What is being asked. Please retype the listing below exactly as it stands, skipping any pictures.

◇ ◇ ◇

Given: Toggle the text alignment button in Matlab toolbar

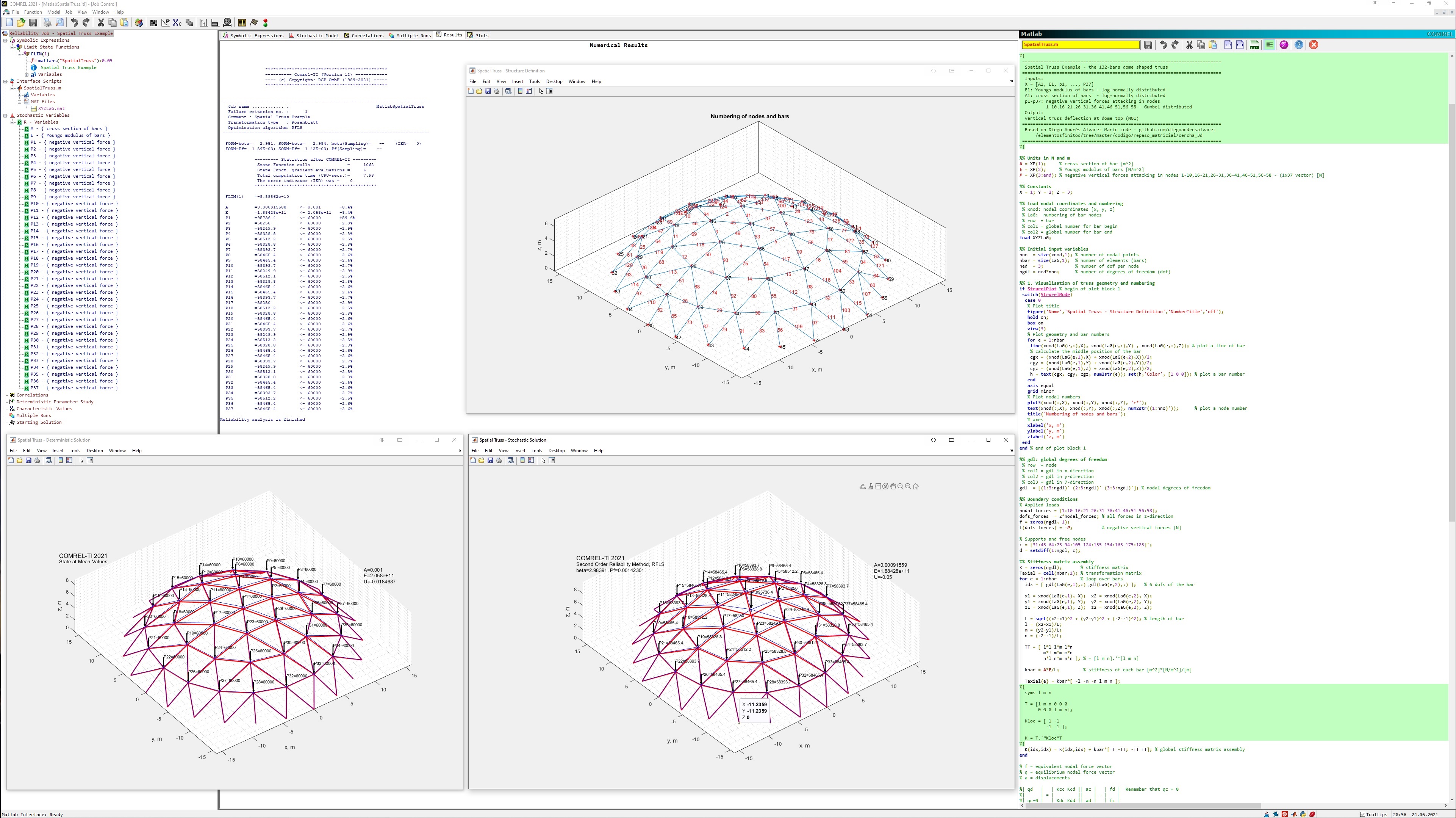Looking at the screenshot, I should click(x=1270, y=45).
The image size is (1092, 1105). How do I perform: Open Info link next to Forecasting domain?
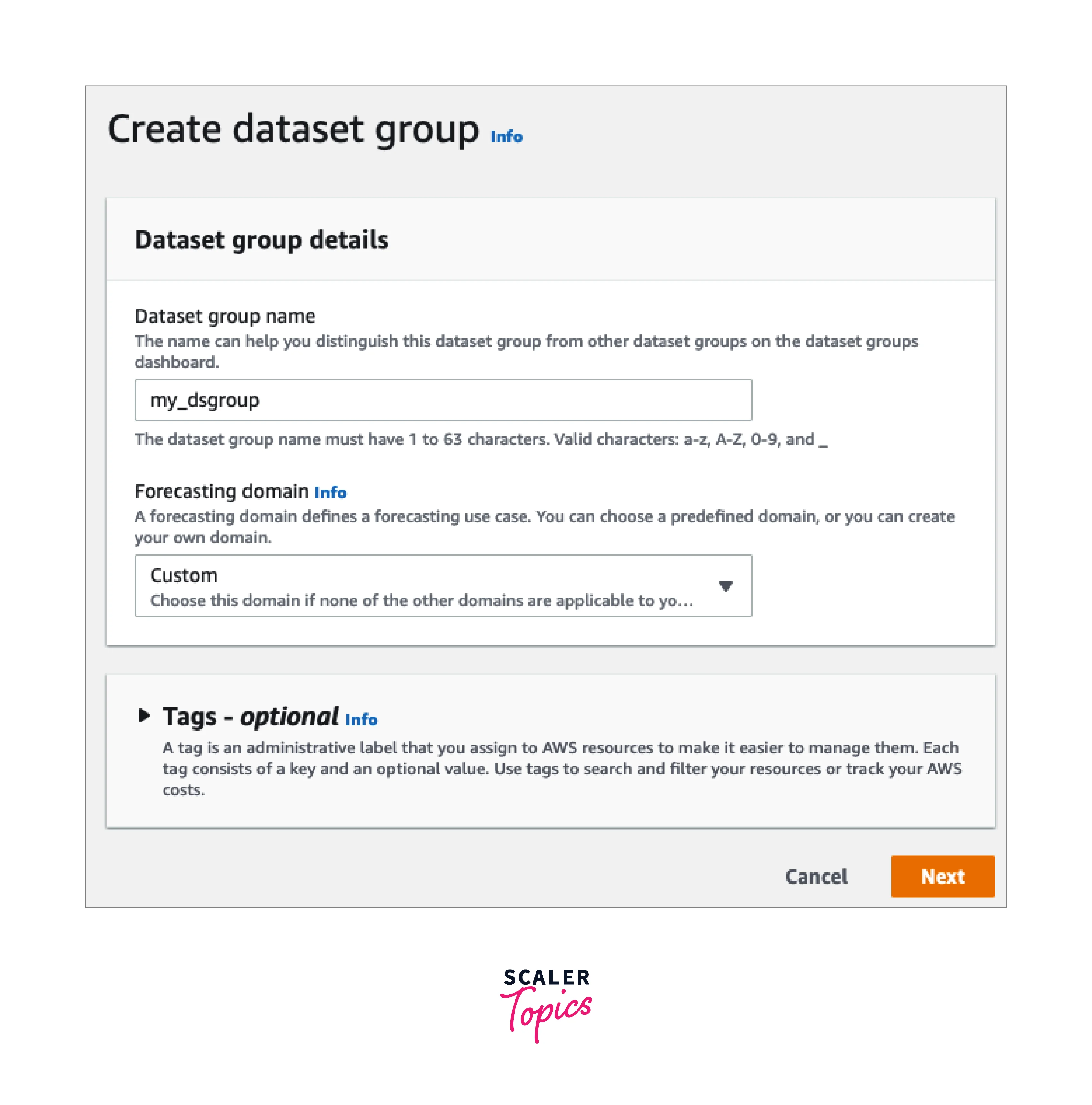tap(330, 493)

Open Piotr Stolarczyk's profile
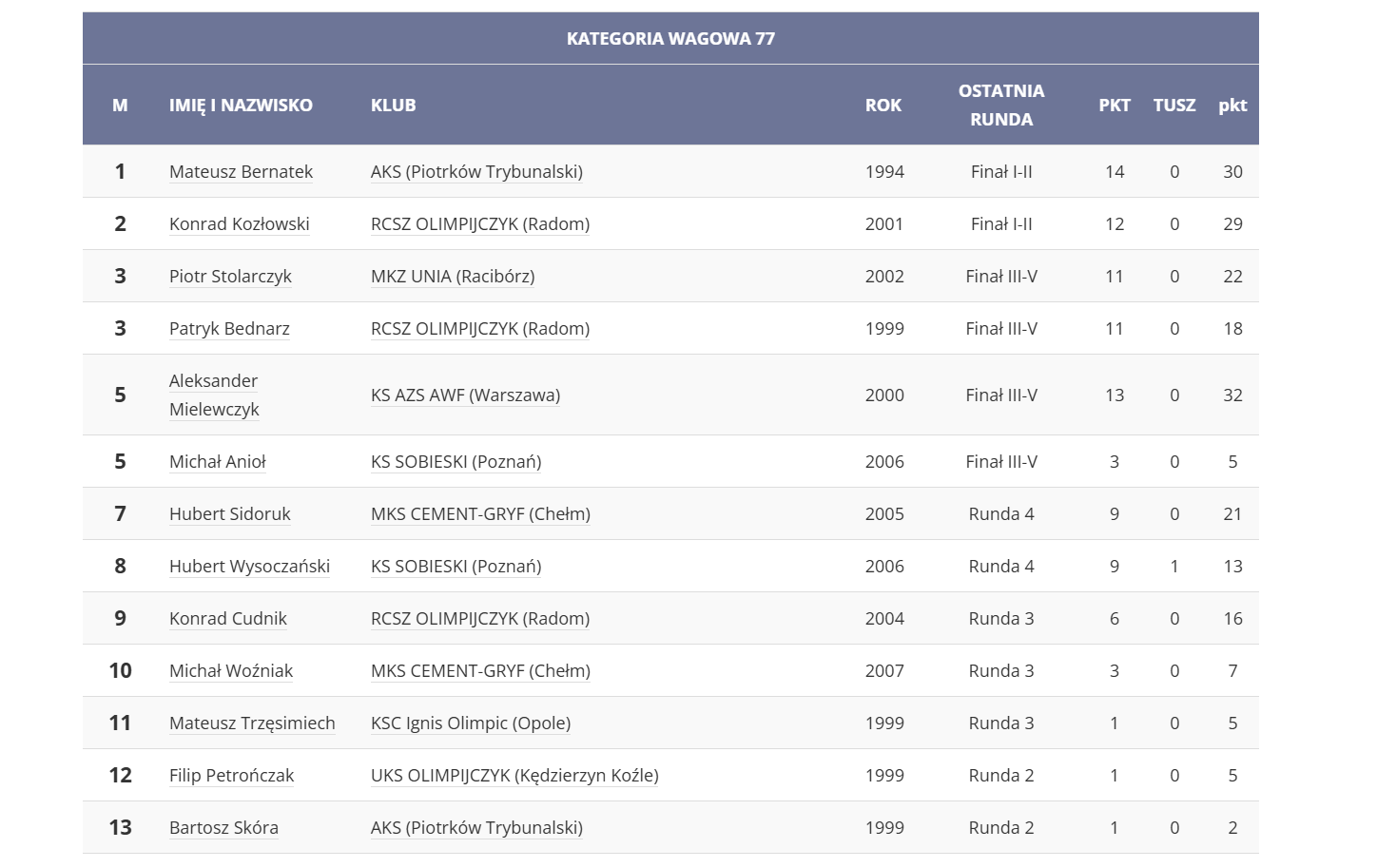[230, 277]
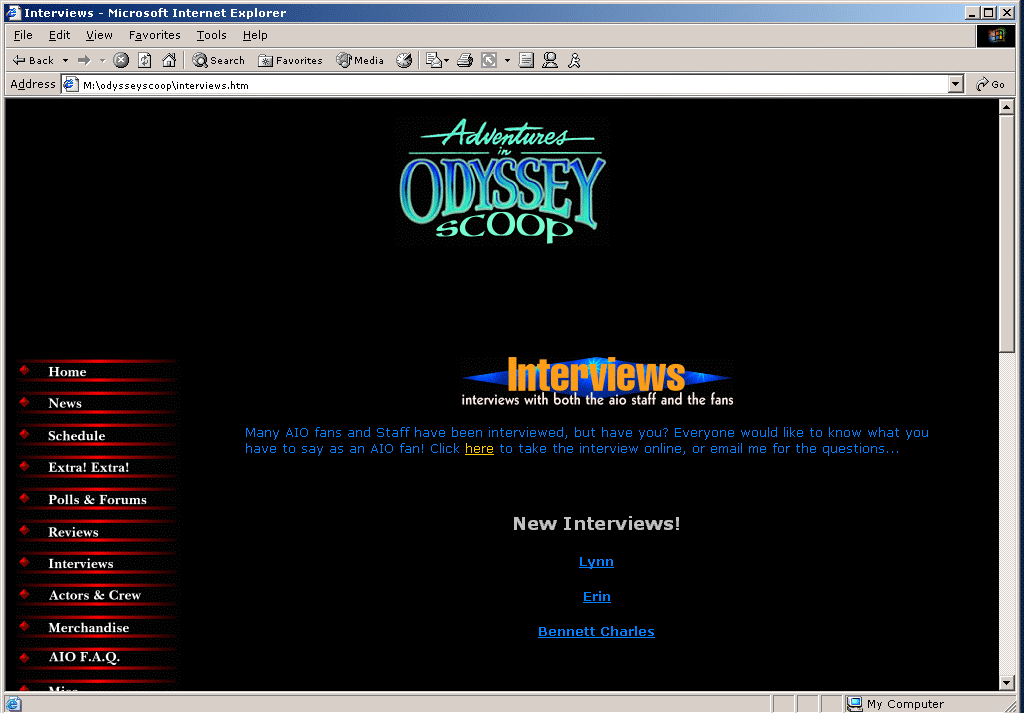This screenshot has height=713, width=1024.
Task: Open the Favorites pane from the toolbar
Action: pos(290,60)
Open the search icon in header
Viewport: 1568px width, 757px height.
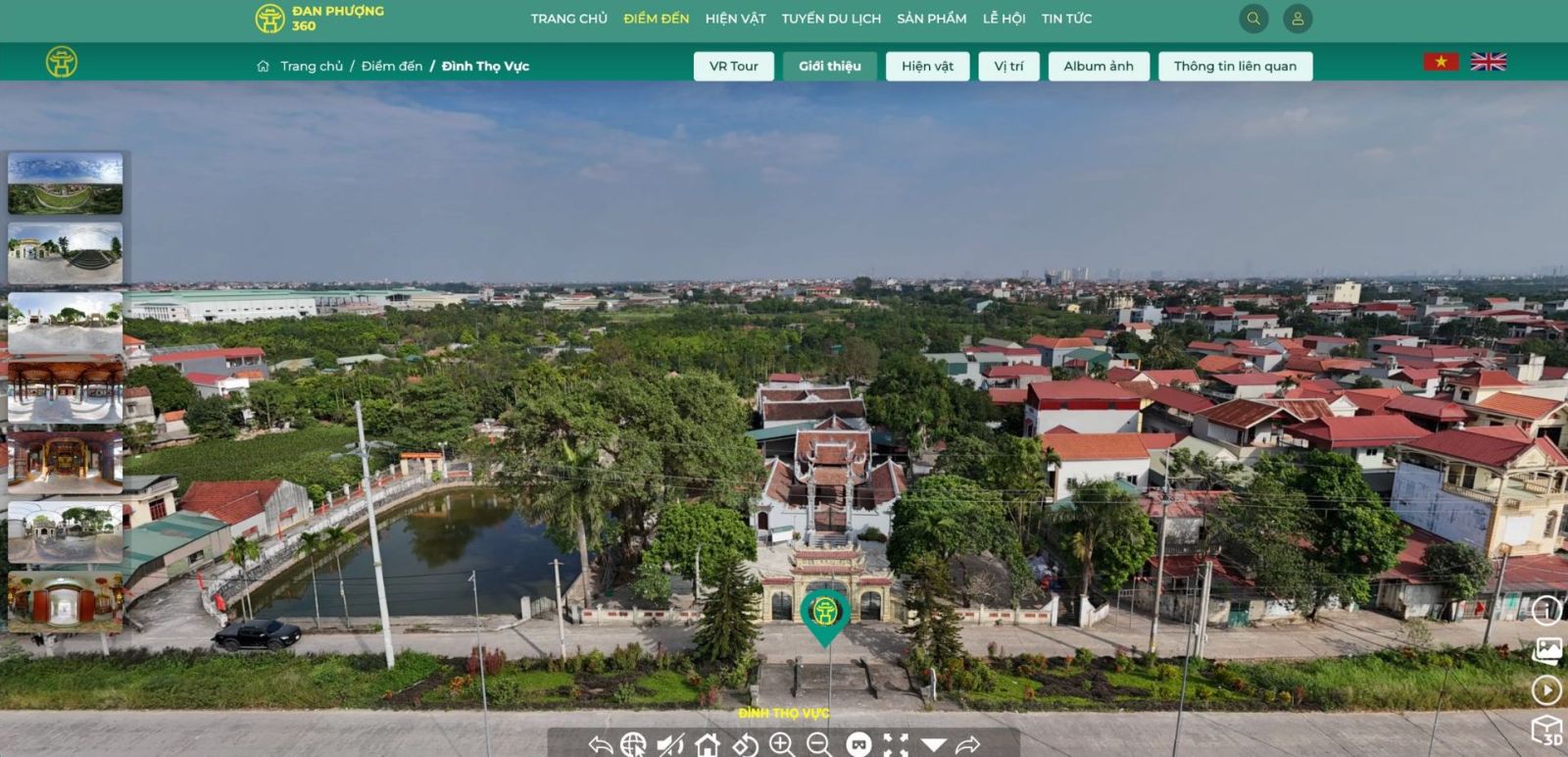pyautogui.click(x=1253, y=19)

◇ ◇ ◇

Task answer.
Given: Toggle the text alignment button in Matlab toolbar

Looking at the screenshot, I should click(x=1270, y=45).
The image size is (1092, 1105). How do I perform: Open Info link next to Forecasting domain?
tap(330, 493)

Open Piotr Stolarczyk's profile
[230, 277]
This screenshot has height=713, width=1024.
Task: Open the Favorites pane from the toolbar
Action: pos(290,60)
Open the search icon in header
Viewport: 1568px width, 757px height.
pyautogui.click(x=1253, y=19)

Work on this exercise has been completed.